### Listing
* * * * * * * * *

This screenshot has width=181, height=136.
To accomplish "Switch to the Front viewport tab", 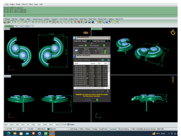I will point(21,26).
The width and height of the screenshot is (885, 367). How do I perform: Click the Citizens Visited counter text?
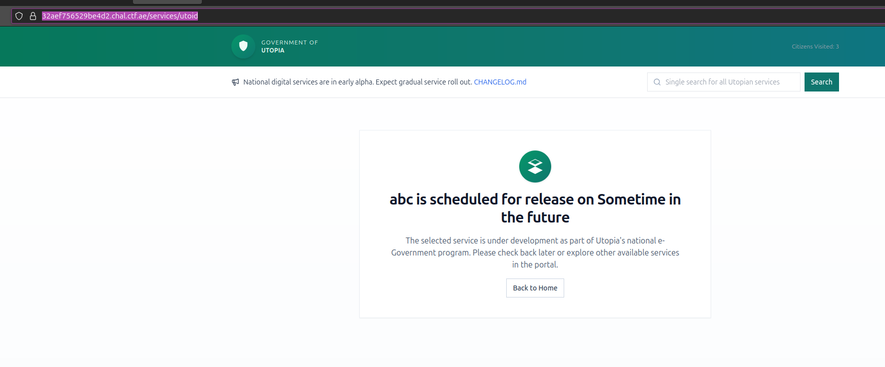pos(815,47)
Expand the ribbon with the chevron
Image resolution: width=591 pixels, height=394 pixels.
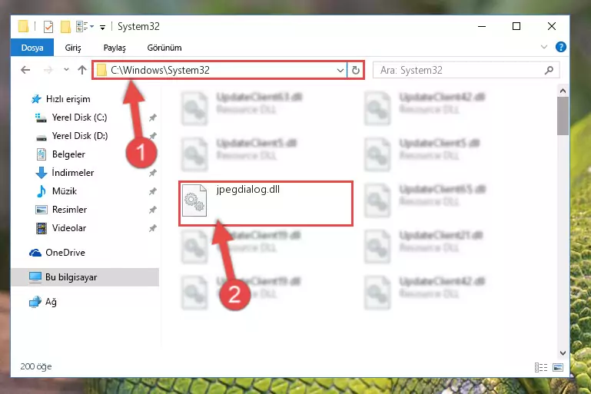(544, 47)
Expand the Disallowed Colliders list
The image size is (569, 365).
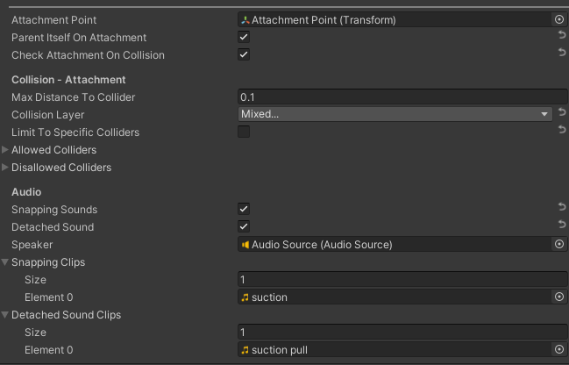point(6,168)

* * * * * * * * *

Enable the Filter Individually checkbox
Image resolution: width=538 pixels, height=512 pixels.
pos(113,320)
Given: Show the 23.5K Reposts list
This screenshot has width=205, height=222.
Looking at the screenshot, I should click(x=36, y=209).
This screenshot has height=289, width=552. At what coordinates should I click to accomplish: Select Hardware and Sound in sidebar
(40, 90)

* * * * * * * * *

### Brief
Print the records from the line with "Expand the ribbon with the chevron" up to and including the line with "point(6,168)", word for word, and leave the pictures out.

### Problem solution
Expand the ribbon with the chevron
Image resolution: width=591 pixels, height=394 pixels.
(544, 47)
Expand the Disallowed Colliders list
The image size is (569, 365).
point(6,168)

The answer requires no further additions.